Eine intensive Kooperation gibt es von Beginn an mit dem Partnerfestival Peter de Grote in und um Groningen. In diesem Jahr bestreitet das Noord Nederlands Orkest aus Groningen unter der Leitung von Per Otto Johansson mit Sängerin Fay Claassen die Gezeiten-Classixx im Routenzugbahnhof im Volkswagen Werk Emden. Programmänderungen sind dort in diesem Jahr nicht zu erwarten.
Mit Hingabe und Begeisterung gibt es mit dem Jungen Philharmonischen Orchester Niedersachsen (JPON) einen stürmischen Abschluss in der Reithalle des Polderhofes – Friesenpferdegestüt Brümmer in Bunderhee.
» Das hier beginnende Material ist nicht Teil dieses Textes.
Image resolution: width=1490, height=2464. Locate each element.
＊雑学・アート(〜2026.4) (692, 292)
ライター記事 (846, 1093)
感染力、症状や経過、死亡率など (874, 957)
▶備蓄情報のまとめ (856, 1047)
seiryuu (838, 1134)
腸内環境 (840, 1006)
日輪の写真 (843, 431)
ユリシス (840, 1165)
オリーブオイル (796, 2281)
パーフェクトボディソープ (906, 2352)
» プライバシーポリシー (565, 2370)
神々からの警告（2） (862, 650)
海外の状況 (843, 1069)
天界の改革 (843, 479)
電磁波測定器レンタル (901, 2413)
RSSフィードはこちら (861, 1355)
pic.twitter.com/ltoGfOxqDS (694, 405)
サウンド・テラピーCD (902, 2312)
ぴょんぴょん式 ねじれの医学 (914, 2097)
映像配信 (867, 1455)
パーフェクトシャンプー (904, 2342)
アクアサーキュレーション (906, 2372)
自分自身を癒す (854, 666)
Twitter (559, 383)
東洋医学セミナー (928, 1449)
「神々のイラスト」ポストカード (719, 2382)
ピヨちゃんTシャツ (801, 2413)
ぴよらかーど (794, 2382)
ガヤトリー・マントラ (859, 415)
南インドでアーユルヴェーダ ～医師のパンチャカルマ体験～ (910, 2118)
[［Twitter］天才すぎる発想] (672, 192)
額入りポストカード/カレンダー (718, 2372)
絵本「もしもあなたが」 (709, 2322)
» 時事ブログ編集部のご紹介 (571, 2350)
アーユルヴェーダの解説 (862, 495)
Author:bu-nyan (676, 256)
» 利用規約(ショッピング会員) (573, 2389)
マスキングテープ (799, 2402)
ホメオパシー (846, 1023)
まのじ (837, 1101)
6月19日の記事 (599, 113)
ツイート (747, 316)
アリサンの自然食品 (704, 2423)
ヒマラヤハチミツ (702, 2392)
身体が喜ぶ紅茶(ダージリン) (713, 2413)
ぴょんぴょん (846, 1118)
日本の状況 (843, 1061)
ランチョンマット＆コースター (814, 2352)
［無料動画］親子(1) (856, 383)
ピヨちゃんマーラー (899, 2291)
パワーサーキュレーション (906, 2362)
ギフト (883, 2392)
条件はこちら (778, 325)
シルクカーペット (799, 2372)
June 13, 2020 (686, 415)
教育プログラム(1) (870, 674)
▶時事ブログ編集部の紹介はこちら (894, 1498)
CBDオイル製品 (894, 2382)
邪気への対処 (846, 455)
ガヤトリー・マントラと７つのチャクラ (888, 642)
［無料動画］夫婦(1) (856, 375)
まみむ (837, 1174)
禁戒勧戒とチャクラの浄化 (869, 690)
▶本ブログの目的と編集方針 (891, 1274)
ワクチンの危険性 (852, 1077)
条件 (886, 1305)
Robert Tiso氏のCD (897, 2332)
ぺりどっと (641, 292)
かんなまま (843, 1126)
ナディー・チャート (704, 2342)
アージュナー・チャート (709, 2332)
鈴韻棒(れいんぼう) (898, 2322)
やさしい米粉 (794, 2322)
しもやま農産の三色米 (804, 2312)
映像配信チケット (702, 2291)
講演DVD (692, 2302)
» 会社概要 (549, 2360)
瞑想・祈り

Matthias Kirschnereit bedankte sich zum Abschluss seines kurzweiligen Monologs ausdrücklich bei den zahlreichen Förderern aus der Region, die die Gezeitenkonzerte erst ermöglichten. Das Festival werde von der Basis getragen, was sich auch an der Mitgliederzahl des Freundeskreises festmachen lasse, der zurzeit mehr als 430 Mitglieder umfasse. Er freue sich darauf, die Region („Nordsee macht mich glücklich!“) mit Musik zu erfüllen und für beglückende, schöne und bereichernde Momente zu sorgen. Auch der Presse galt sein Dank für die wohlwollende, aber auch kritische Begleitung der Gezeitenkonzerte. Sein Traum seien 32 sehr gut besuchte Konzerte, am liebsten wären sie ihm alle ausverkauft.
Im Anschluss blieb Rico Mecklenburg noch der Dank an das bewährte Organisations-Team des Landschaftsforums, dem er viel Kraft für diese anstrengenden acht Wochen im Sommer wünschte, in denen es ja quasi Tag und Nacht im Einsatz sei.
Dann übergab er das Wort an Thomas Weiss, Vorstandsvorsitzenden der Ostfriesischen Landschaftlichen Brandkasse, die Hauptförderin und verlässlicher Partner der Gezeitenkonzerte ist.
Thomas Weiss erklärte, dass das Selbstverständnis der Gezeitenkonzerte, die Bewahrung der Tradition mit Blick auf die Zukunft gleichzeitig dem genetischen Code der Brandkasse entspreche. So leisten beide Gutes für die Region. Er persönlich könne es kaum erwarten, dass es wieder losgehe! Die Gezeitenkonzerte bewiesen seiner Meinung nach spürbar Mut, indem sie immer wieder experimentierten und damit die eingefahrenen Bahnen verließen, so sein Statement. Und diese Anfassbarkeit der Musiker durch die kleinen, intimen Räume und die Künstler, die sich ganz und gar mit ihrer Musik dem Publikum hingäben, sodass der Funke überspringe, seien ein guter Grund, weiterhin auf die Tradition zu bauen.
Auch 2017 wird die TONALi-Tour weitergehen. Aktuell wird noch nach Partnerschulen gesucht, in denen Schülermanager ausgebildet werden, die dann eigenständig Konzerte mit TONALi-Künstlern organisieren.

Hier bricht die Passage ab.